# C133 and V87 Errors on Mini



## Lrscpa (Apr 20, 2003)

Getting the above referenced errors. 

I can connect to TiVo service and ping the Mini from a laptop. So it's attached to the network and can send/receive. 

When I go into My Shows I get a C501 error-'Unexpected Problem'. 

First time this has happened since I purchased the devices over a year ago.


----------



## Lrscpa (Apr 20, 2003)

FWIW, called TiVo and was told that a) C133 errors are generally temporary, b) the support rep said that he's gotten a lot of calls about C133 and S87 for Minis running MoCA, so "there must be a problem, that should be fixed shortly".


----------



## Scrith (Apr 6, 2003)

Same problem here. It started today (Christmas) and is affecting both my Minis, but my home network and Roamio Pro are fine. Also, the network check and update check are working on the Minis, so they seem to be able to access the internet over my MOCA network, but the just can't play video from the Roamio Pro for some reason.


----------



## jojomorales (Dec 21, 2014)

I'm getting v87 errors, but no moca here- just Ethernet.


----------



## jkovach (Feb 17, 2000)

Yet another example that putting too much infrastructure up "in the cloud" is unreliable.


----------



## I WANT MORE (Oct 13, 2009)

V87 errors up the ying.


----------



## Lrscpa (Apr 20, 2003)

FWIW, a few days later, I redid guided setup on the Mini and all has been fine since.


----------



## 2004raptor (Dec 31, 2005)

Lrscpa said:


> FWIW, called TiVo and was told that a) C133 errors are generally temporary, b) the support rep said that he's gotten a lot of calls about C133 and S87 for Minis running MoCA, so "there must be a problem, that should be fixed shortly".

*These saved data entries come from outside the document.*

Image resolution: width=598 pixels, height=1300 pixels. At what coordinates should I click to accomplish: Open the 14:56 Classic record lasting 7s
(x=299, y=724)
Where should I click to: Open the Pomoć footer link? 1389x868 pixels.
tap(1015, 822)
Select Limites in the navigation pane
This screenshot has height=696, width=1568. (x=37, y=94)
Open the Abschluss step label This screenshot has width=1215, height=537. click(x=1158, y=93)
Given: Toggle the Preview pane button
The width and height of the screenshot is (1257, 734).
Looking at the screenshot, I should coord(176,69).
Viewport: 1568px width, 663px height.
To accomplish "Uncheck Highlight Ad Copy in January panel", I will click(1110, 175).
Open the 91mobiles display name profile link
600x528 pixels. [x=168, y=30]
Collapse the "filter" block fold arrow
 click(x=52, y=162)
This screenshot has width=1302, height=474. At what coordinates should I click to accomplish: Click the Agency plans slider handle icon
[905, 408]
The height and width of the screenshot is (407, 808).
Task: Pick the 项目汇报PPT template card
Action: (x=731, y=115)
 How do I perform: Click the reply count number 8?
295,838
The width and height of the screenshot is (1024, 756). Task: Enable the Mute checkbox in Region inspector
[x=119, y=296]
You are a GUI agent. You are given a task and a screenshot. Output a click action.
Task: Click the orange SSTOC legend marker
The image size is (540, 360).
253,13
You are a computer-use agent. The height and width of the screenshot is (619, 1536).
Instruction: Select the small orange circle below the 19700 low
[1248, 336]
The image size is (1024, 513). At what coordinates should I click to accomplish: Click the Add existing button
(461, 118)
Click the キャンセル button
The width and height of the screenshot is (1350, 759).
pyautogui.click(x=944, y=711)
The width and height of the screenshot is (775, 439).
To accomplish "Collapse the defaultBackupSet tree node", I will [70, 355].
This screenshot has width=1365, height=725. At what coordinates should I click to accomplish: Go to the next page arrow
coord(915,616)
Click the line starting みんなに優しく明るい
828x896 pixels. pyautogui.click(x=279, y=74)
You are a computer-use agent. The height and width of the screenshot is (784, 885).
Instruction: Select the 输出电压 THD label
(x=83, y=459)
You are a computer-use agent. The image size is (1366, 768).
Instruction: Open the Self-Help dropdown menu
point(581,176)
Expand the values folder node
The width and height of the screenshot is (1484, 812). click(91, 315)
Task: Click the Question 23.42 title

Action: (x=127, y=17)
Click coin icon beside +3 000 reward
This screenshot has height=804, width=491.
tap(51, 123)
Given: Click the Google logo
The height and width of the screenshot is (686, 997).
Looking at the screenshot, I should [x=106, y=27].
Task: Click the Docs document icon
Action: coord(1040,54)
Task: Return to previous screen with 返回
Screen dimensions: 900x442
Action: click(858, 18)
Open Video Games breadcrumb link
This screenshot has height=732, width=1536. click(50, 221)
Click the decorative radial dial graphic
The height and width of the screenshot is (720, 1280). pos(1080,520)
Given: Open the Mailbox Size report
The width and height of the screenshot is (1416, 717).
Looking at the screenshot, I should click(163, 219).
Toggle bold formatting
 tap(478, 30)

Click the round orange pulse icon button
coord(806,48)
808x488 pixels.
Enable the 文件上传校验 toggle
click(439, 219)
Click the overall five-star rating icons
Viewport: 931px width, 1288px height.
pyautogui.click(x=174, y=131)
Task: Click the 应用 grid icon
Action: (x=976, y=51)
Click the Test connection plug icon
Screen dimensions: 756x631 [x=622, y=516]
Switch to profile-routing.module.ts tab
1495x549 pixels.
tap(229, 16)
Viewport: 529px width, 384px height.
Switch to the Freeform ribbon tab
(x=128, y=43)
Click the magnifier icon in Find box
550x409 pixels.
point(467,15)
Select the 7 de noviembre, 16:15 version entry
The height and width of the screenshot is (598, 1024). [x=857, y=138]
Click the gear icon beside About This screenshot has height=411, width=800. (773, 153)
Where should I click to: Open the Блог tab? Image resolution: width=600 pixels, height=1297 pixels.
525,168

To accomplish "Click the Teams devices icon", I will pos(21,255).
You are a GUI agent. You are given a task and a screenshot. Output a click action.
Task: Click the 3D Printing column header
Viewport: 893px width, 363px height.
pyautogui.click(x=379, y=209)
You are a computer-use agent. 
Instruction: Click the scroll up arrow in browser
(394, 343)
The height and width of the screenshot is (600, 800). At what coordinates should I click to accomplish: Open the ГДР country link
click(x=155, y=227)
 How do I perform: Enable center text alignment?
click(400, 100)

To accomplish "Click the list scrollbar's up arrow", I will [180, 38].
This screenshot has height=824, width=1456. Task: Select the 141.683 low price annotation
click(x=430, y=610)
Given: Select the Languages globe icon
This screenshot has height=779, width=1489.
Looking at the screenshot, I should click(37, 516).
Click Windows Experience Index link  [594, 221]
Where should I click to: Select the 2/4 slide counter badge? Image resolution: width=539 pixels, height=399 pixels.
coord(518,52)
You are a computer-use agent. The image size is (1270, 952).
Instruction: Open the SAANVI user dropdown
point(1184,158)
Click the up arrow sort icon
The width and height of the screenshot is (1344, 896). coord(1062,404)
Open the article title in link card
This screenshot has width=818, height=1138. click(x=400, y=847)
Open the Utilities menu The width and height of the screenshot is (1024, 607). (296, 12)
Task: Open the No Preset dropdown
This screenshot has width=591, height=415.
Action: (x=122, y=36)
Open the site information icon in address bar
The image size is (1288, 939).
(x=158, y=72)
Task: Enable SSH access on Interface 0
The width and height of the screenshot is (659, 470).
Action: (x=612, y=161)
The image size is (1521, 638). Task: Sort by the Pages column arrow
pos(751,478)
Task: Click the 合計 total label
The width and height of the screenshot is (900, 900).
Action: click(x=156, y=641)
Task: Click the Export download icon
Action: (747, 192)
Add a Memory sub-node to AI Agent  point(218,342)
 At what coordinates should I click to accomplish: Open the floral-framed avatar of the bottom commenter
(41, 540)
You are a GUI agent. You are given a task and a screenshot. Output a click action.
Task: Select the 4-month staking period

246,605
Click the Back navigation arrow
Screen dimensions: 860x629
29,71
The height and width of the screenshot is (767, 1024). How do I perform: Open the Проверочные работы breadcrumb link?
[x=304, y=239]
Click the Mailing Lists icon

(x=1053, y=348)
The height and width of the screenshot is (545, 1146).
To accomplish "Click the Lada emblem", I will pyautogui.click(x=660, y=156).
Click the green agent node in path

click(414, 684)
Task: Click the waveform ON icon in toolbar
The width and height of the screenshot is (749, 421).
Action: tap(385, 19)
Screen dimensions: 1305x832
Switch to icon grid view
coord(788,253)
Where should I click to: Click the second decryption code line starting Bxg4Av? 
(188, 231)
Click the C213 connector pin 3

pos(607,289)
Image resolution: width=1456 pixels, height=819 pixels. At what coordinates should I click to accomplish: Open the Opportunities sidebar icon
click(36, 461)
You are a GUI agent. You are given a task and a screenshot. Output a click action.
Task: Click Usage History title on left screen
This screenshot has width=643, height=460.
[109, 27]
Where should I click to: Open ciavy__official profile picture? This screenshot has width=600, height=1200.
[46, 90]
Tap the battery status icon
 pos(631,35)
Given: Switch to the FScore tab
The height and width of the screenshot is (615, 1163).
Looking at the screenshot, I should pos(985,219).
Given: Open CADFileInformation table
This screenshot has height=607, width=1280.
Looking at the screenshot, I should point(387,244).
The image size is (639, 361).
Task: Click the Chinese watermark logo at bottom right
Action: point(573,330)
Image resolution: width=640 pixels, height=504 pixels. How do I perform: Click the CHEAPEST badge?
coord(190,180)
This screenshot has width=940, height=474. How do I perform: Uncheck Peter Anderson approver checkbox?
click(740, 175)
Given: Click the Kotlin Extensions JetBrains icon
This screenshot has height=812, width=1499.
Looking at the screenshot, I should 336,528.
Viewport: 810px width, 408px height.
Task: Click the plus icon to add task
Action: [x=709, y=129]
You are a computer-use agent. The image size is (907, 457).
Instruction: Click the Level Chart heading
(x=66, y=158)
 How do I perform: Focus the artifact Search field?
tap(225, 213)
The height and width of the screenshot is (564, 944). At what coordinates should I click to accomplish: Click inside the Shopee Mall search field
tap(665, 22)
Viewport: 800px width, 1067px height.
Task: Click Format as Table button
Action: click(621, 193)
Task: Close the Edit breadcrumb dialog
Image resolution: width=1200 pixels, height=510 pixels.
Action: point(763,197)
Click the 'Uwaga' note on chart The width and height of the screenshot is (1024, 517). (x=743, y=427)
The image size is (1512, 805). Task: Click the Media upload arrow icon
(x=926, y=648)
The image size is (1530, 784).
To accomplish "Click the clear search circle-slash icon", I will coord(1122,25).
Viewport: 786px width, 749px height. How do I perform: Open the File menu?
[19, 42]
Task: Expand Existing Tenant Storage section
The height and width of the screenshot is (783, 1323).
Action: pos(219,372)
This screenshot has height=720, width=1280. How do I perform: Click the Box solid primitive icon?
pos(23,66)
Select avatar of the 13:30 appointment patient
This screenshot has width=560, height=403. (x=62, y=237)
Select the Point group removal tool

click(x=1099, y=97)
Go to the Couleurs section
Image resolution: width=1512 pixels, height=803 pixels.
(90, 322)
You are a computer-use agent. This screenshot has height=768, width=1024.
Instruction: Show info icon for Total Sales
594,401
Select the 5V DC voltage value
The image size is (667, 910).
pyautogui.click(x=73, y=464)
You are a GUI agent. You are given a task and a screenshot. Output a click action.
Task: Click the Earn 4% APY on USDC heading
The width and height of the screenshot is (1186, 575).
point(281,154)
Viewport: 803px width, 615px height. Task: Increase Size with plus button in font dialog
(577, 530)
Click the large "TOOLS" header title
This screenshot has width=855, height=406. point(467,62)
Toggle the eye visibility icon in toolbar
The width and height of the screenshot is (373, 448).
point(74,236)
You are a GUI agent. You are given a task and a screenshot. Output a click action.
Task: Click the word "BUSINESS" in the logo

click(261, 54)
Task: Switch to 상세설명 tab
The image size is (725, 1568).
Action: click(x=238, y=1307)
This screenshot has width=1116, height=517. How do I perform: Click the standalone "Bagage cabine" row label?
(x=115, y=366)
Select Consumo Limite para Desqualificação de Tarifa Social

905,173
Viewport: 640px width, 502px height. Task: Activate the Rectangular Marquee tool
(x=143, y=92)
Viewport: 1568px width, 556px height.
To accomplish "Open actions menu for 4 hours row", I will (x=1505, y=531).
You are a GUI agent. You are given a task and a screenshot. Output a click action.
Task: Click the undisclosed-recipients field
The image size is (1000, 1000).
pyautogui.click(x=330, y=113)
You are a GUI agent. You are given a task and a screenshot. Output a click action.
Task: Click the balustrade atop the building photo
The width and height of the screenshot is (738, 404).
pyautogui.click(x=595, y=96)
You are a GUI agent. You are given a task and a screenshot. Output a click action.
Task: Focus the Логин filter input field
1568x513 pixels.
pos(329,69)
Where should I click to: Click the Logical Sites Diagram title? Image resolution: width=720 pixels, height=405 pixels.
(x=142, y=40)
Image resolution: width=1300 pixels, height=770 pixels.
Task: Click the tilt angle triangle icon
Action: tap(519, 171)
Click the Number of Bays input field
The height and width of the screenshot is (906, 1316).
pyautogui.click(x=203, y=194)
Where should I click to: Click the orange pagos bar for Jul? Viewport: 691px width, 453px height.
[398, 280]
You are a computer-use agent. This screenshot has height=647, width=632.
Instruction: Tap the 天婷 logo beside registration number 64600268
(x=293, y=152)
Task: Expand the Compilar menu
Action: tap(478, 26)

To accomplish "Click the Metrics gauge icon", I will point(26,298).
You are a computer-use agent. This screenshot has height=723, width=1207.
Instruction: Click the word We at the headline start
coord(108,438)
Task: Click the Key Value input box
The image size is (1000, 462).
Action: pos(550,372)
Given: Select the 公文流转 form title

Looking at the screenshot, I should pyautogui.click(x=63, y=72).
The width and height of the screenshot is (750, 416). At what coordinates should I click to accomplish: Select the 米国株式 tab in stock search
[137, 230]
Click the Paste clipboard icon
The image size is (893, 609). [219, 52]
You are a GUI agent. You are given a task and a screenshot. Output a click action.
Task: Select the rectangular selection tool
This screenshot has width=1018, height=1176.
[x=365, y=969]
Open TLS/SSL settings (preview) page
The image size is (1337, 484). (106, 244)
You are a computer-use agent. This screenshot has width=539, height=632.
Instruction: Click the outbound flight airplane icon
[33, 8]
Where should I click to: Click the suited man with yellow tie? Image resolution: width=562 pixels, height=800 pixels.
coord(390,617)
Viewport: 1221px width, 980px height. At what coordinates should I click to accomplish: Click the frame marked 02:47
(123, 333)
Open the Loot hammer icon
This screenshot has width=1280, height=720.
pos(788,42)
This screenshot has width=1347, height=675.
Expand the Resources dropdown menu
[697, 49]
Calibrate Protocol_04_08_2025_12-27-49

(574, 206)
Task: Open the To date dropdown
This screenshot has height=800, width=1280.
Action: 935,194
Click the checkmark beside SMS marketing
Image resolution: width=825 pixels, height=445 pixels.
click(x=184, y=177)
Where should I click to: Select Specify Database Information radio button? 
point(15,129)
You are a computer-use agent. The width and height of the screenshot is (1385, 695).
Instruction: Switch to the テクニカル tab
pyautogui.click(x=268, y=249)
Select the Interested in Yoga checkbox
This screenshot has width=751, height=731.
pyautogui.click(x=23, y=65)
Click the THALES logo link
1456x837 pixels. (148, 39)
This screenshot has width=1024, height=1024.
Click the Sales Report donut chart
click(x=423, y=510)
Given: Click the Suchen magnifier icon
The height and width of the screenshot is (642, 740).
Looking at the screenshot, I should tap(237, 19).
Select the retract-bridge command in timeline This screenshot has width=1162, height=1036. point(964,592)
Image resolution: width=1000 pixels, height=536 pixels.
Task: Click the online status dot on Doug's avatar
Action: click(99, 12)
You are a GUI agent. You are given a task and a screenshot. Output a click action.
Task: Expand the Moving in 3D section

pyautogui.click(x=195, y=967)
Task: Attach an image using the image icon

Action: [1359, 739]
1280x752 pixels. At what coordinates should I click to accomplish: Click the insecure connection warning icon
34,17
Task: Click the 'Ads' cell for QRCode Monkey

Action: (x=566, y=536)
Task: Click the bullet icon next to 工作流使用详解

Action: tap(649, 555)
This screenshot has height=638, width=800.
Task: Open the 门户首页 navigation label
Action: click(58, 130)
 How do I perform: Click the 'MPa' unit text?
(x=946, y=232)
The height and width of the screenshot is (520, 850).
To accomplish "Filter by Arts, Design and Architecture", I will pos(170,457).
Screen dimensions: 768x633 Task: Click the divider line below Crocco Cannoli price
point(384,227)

Can't believe they kinda admitted the issue was on their end? Anyway, I have been getting these periodically since mid December, I think. Power cycling my router seems to help most of the time. BTW, I'm not doing Moca so the issue is also when you're running ethernet.

Hasn't been an issue for me in the last few days though.


----------



## trip1eX (Apr 2, 2005)

I had a good 10 V87 errors last night. Worst night in 6 months.


----------



## htruong74 (Mar 30, 2014)

v87 recently this week. I put my foot in my mouth thinking v87 are history.... guess not.


Sent from my iPad using Tapatalk


----------



## trip1eX (Apr 2, 2005)

Is it me or did Tivo fix the V87 error problem? I haven't had one in months. I used to get them all the time.


----------